:: RECORDS FOR THE TASK ::

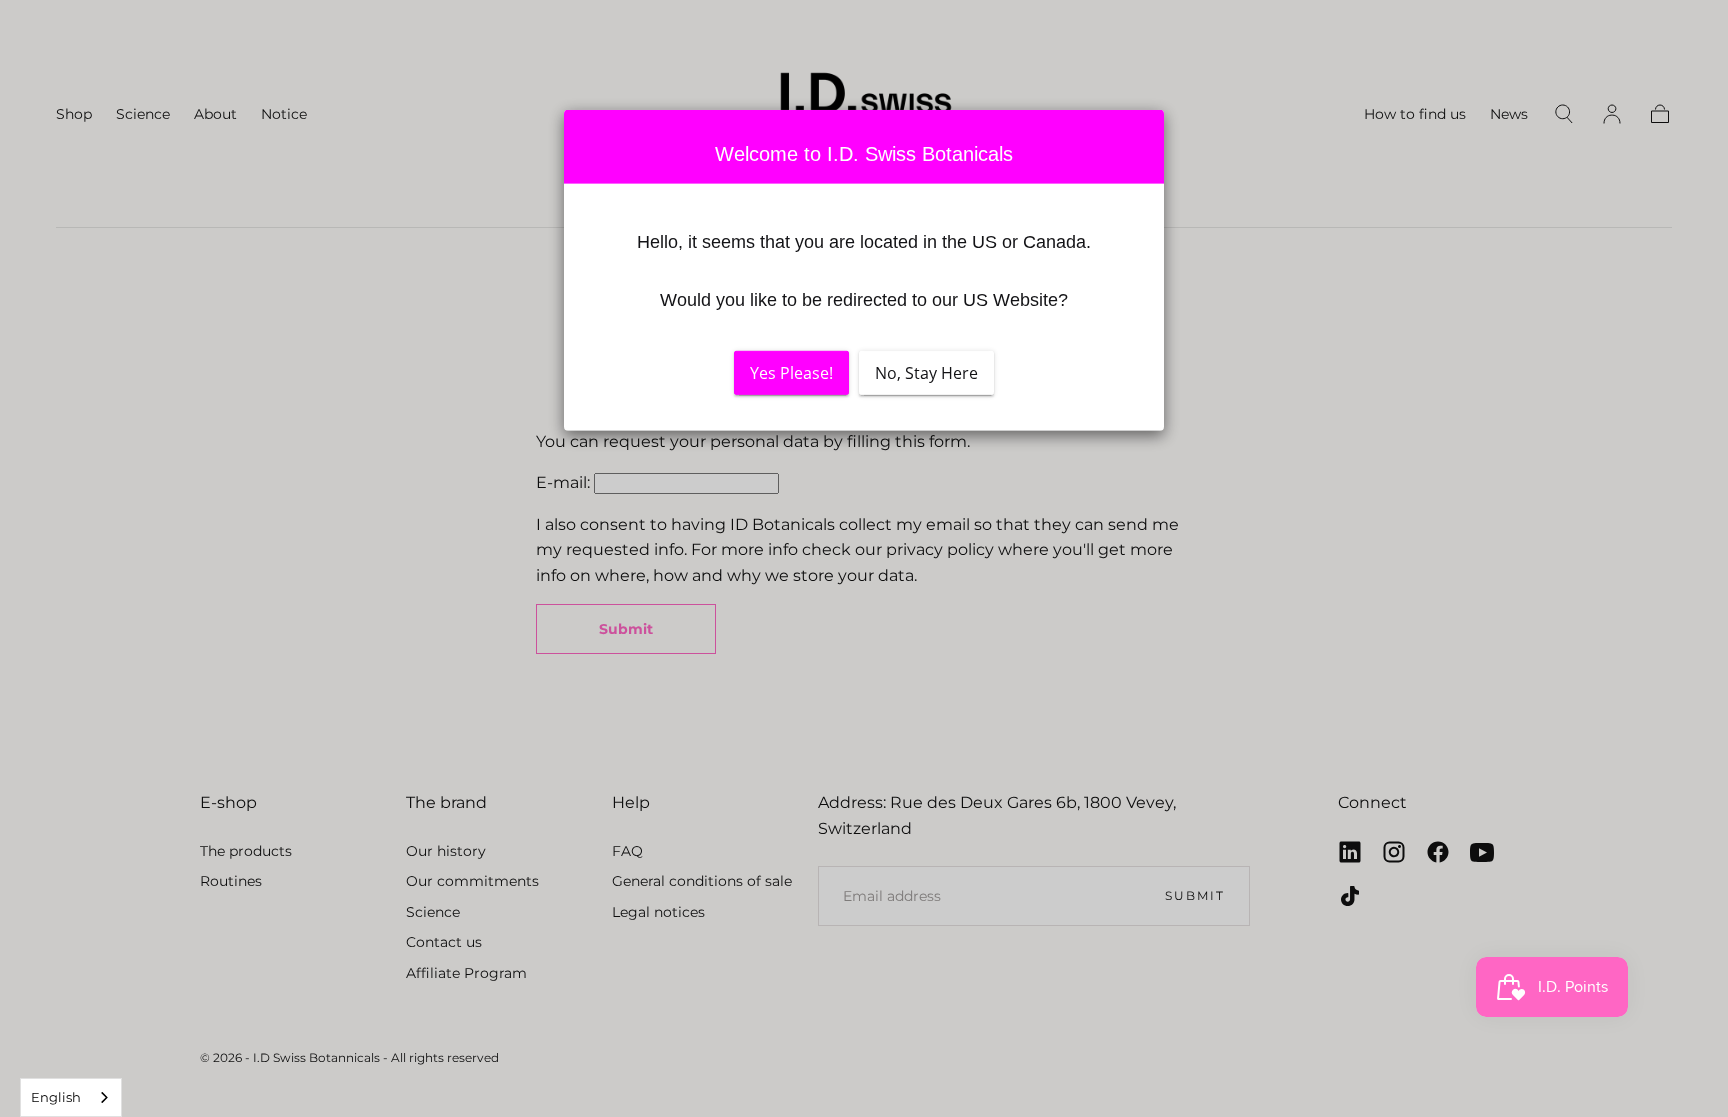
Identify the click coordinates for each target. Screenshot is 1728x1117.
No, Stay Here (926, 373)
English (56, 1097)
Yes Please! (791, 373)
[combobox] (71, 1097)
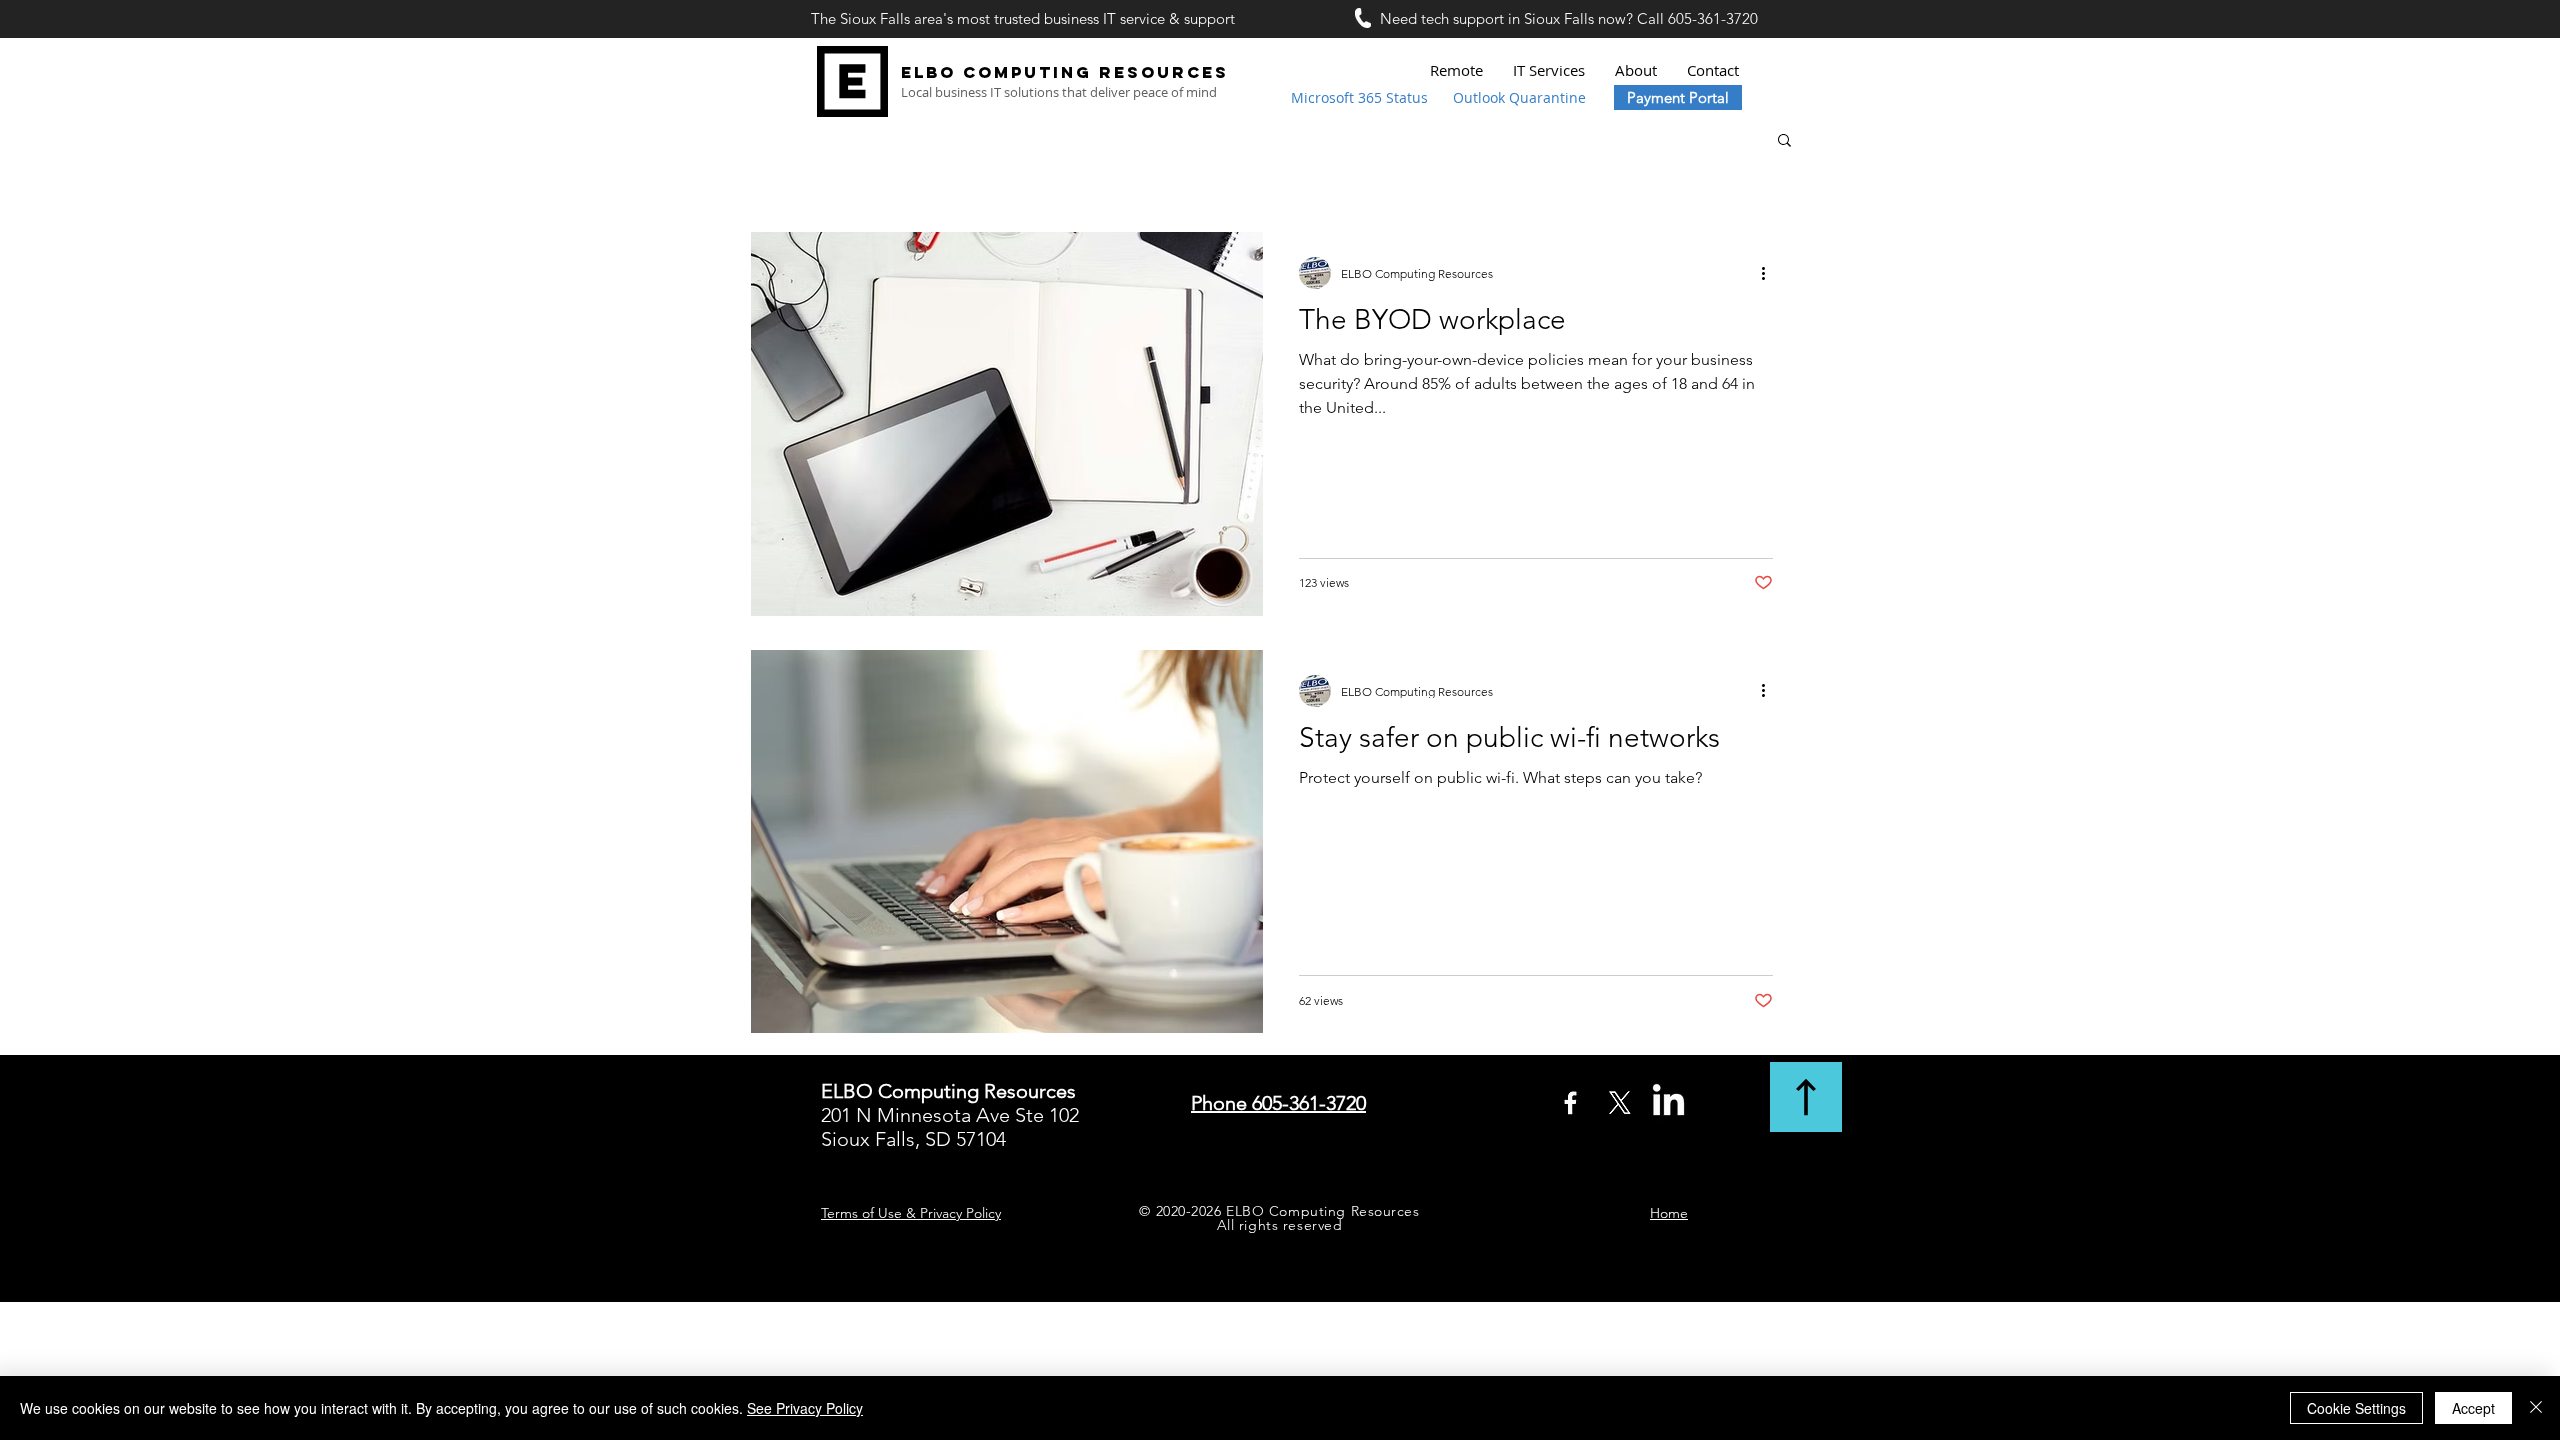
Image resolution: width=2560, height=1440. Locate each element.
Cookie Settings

:::
:: RECORDS FOR THE TASK ::

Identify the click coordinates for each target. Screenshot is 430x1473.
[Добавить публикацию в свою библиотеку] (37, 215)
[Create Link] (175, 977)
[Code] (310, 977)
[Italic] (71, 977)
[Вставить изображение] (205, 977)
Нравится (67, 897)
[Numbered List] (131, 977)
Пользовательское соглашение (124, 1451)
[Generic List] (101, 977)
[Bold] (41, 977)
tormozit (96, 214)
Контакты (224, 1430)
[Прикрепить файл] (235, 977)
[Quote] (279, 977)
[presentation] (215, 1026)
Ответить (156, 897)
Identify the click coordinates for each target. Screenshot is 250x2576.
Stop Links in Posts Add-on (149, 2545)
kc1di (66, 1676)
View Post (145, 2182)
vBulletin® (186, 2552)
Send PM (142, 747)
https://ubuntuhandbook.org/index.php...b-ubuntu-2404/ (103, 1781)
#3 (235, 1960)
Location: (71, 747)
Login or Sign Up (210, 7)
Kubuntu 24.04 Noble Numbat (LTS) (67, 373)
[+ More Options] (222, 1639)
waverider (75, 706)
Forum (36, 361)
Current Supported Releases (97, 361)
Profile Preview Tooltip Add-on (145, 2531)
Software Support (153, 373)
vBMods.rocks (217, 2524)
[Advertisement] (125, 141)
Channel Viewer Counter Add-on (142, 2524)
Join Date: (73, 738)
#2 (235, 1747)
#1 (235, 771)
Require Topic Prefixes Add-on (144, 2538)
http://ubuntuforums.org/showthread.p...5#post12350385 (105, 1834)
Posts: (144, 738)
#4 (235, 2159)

:::

As listed above, the lines from the line with "Screenshot is 250x2576." to the line with "Channel Viewer Counter Add-on (142, 2524)" are to be echoed exactly, with both ends included and nothing added.

## RESPONSE TO THIS TASK
Identify the click coordinates for each target. Screenshot is 250x2576.
Stop Links in Posts Add-on (149, 2545)
kc1di (66, 1676)
View Post (145, 2182)
vBulletin® (186, 2552)
Send PM (142, 747)
https://ubuntuhandbook.org/index.php...b-ubuntu-2404/ (103, 1781)
#3 (235, 1960)
Location: (71, 747)
Login or Sign Up (210, 7)
Kubuntu 24.04 Noble Numbat (LTS) (67, 373)
[+ More Options] (222, 1639)
waverider (75, 706)
Forum (36, 361)
Current Supported Releases (97, 361)
Profile Preview Tooltip Add-on (145, 2531)
Software Support (153, 373)
vBMods.rocks (217, 2524)
[Advertisement] (125, 141)
Channel Viewer Counter Add-on (142, 2524)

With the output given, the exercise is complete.